I prompted users to browse the article page as if they had arrived from a Facebook link, asked them what they would do next and encouraged feedback for improvement.
Observations
While some users explored the category menu, more users attempted to click on embedded links in the article. Traditionally, News12 embeds links in articles to alternate resources outside of News12.
Many users were cautious about scrolling past the end of the article. I hypothesized that this was because users were under a test situation and didn’t want to look at areas of the website that they didn’t think were part of the test. This is also typically where ads begin, and many users expressed wariness towards accidentally hitting a click-bait ad.
Additional heatmap recordings further validated that viewers typically scanned until the end of a story and would leave the page. It seemed that More Stories would have a difficult chance of being seen if I were to keep it below the article.
Since so many test participants were interested in or attempted to tap embedded links in the article, I hypothesized that I could leverage this learning by strategically embedding related articles in timely sections of the article to improve visibility.
NEXT STEPS
Test, Rinse, Repeat
Embedded vs. at the End
For my next test, I am interested in seeing how well an embedded Related Stories section performs when compared to More Stories at the end of the article.

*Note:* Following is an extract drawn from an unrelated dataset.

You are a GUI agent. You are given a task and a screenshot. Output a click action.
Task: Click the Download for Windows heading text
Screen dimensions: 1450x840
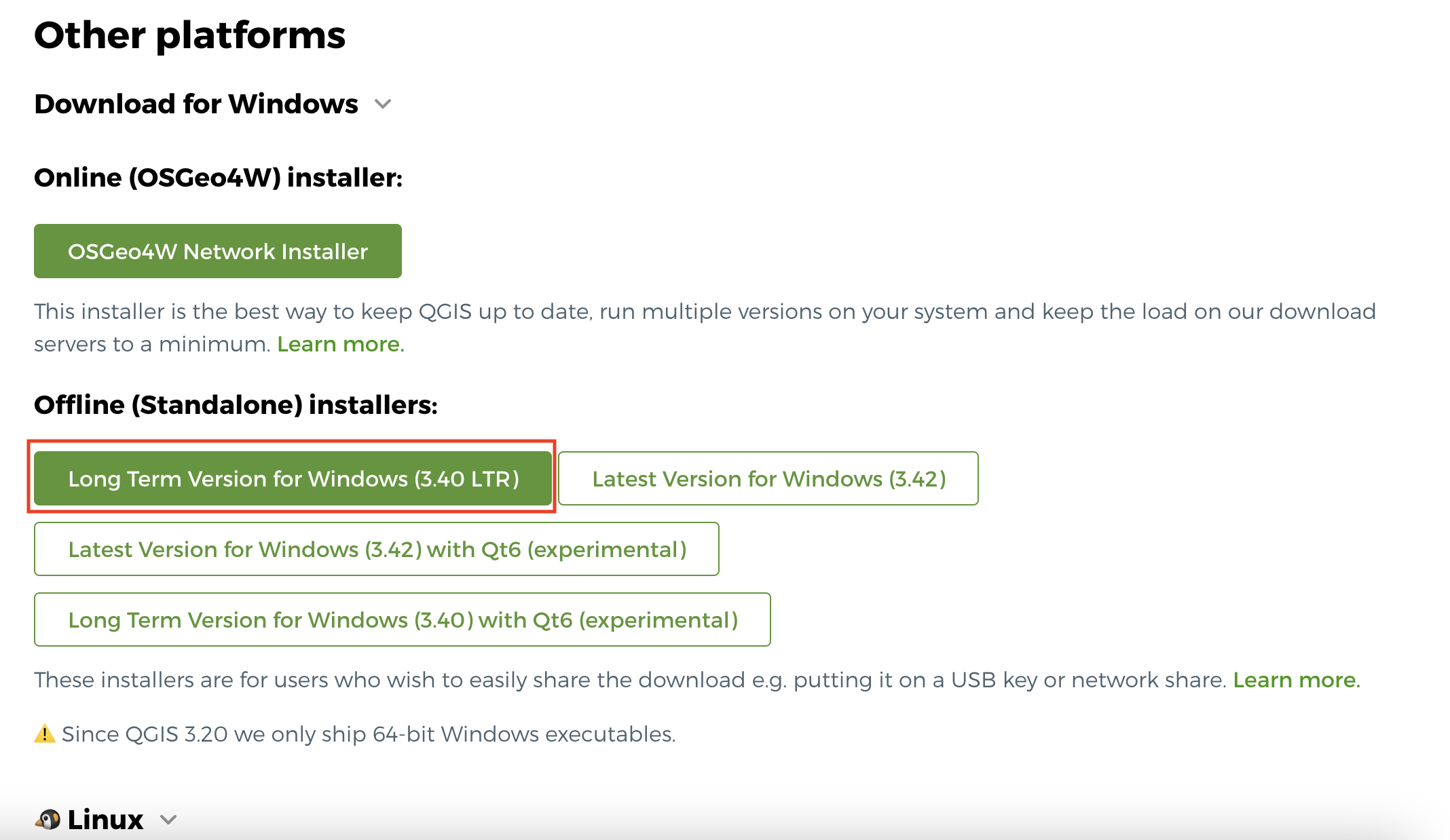196,104
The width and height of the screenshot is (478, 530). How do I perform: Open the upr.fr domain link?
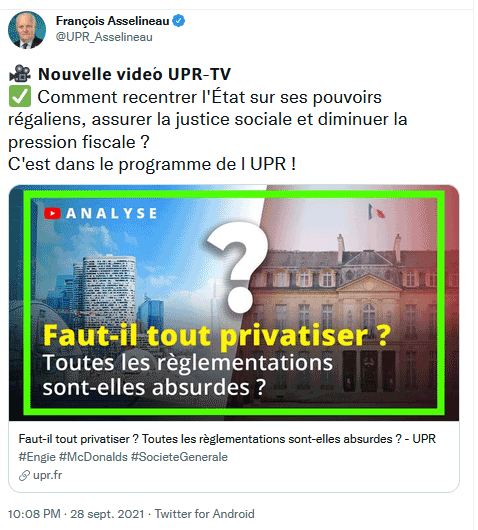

Recognizing the importance of context, I can leverage data and algorithms to find optimal places to insert related content so as to not distract the user from what they originally came for but still serving their need to learn more.
Z-Layers vs. Seamless browsing
Earlier in my explorations, I created a card design for article units because headlines tended to have a lot of variance in length. By containing them, it was extremely distinguishable where one article ended and another began. The card structure is also highly responsive across screen sizes, lightening the load for our limited engineering resources.
Through testing, I realized that the spacing and shadowing of the cards may have actually been detrimental to the More Stories section. Having distinguishable Z-layers helped articles to be distinct from one another, but created an unnecessary abrupt end to an article that may have actually hindered further scrolling.
In another iteration, I’m interested in comparing how users respond to a More Stories section in a seamless browsing experience where the concept of Z-layers is removed.
Looking Ahead
All up in your DMs
I value my user’s time. In future iterations, I would like to explore the concept of a reading list and following a story. A read time label can help users evaluate if they want commit to reading an article now, or if they’d prefer to save it for later.
With an option to Follow a story, users can get real-time text and email updates on hyper local events happening around them.
A notification center will give users control over topics they want to see more of and how they want to be notified while teaching us about the user’s interests so we can customize our approach at engaging with them.